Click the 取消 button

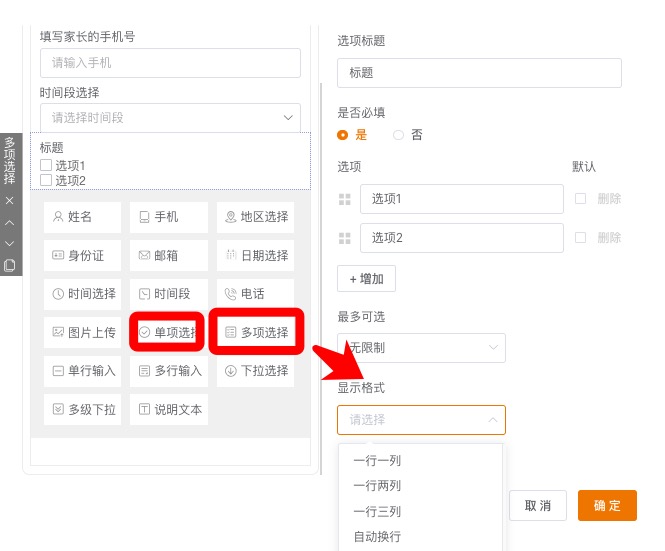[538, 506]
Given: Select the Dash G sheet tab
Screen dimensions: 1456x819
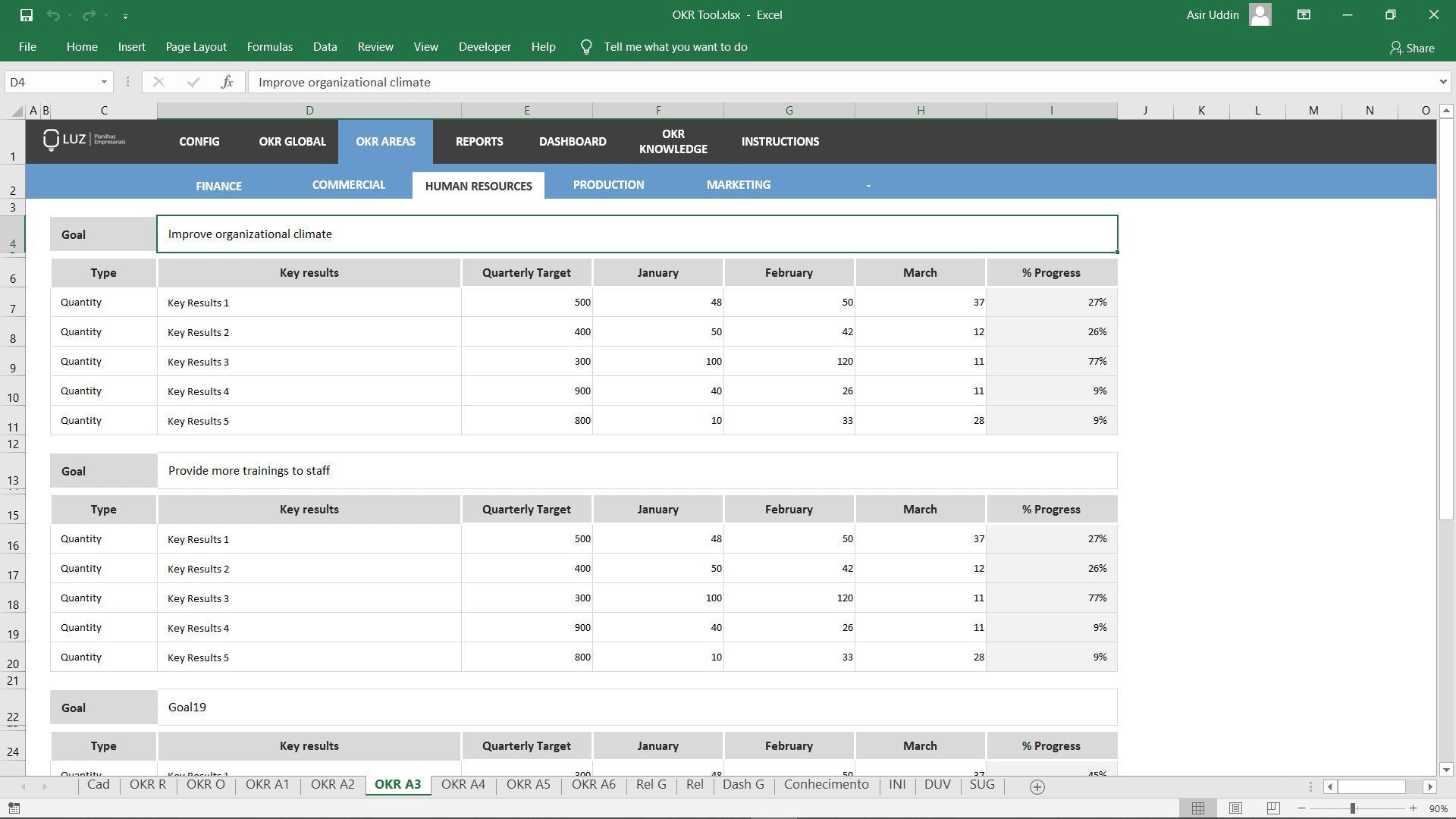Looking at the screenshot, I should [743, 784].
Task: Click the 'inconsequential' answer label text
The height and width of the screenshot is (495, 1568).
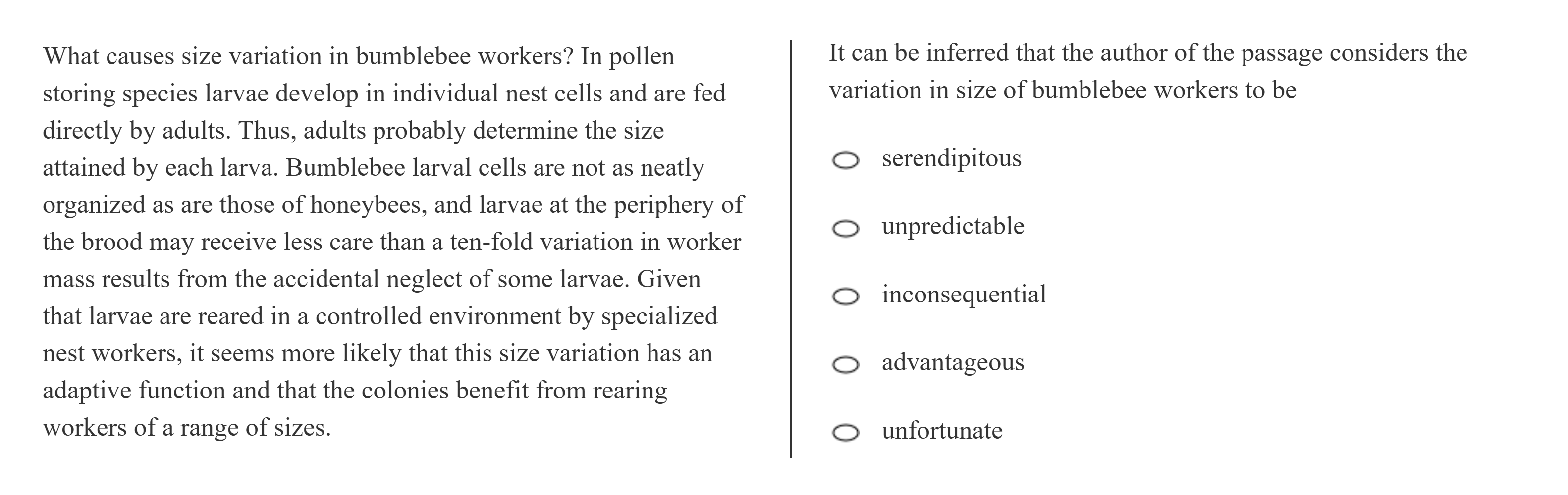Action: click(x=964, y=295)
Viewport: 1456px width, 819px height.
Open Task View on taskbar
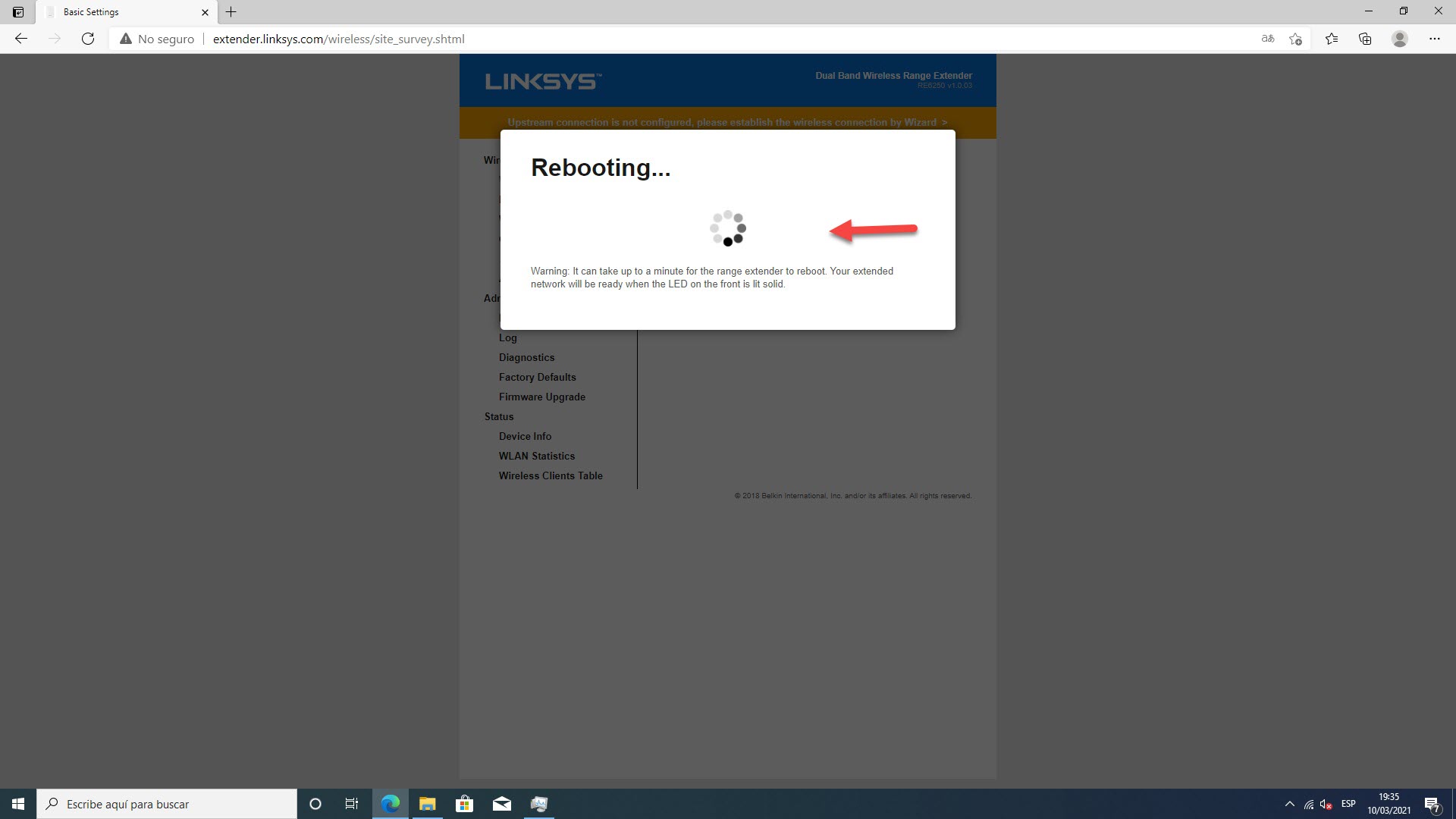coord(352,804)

INSTRUCTIONS FOR THE TASK: Reproduce the text of every row above verbatim, omitting the pictures.

RESPONSE BELOW:
Click the 取消 button

[538, 506]
Given: Select the Dash G sheet tab
Screen dimensions: 1456x819
Looking at the screenshot, I should [743, 784].
Task: Click the 'inconsequential' answer label text
The height and width of the screenshot is (495, 1568).
Action: click(x=964, y=295)
Viewport: 1456px width, 819px height.
Open Task View on taskbar
coord(352,804)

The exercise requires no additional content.